▸ **Exercise requirements**:
Select every line below that contains the string "Viewport", and copy each one in full.

▸ **Exercise inputs**:
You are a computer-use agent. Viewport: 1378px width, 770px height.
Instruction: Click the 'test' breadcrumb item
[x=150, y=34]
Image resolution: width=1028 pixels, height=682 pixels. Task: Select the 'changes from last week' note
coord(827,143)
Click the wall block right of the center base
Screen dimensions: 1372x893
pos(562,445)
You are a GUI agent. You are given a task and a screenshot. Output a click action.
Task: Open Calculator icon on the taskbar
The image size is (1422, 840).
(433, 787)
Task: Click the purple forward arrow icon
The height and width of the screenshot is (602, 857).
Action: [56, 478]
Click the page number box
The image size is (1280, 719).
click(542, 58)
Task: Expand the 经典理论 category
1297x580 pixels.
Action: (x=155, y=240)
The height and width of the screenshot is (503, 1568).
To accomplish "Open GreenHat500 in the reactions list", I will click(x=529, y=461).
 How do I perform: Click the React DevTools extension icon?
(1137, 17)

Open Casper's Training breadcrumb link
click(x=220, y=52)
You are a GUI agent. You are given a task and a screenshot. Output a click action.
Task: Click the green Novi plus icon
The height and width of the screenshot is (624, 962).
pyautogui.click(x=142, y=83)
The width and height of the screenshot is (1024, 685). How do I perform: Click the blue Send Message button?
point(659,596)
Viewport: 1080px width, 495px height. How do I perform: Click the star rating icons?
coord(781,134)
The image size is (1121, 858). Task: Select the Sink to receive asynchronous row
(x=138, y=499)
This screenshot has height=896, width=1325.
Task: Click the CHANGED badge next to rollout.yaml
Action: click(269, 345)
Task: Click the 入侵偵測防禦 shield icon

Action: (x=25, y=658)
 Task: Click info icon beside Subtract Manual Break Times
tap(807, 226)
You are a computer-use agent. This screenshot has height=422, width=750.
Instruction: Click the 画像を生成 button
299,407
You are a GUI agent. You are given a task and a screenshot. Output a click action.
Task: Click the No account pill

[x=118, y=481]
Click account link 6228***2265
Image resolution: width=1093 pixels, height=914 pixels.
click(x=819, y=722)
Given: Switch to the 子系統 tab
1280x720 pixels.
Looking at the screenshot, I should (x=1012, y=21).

▸ **Correct answer**:
You are a computer-use agent. Viewport: 1378px width, 770px height.
Viewport: 1080px width, 495px height. How do I perform: Click the star rating icons?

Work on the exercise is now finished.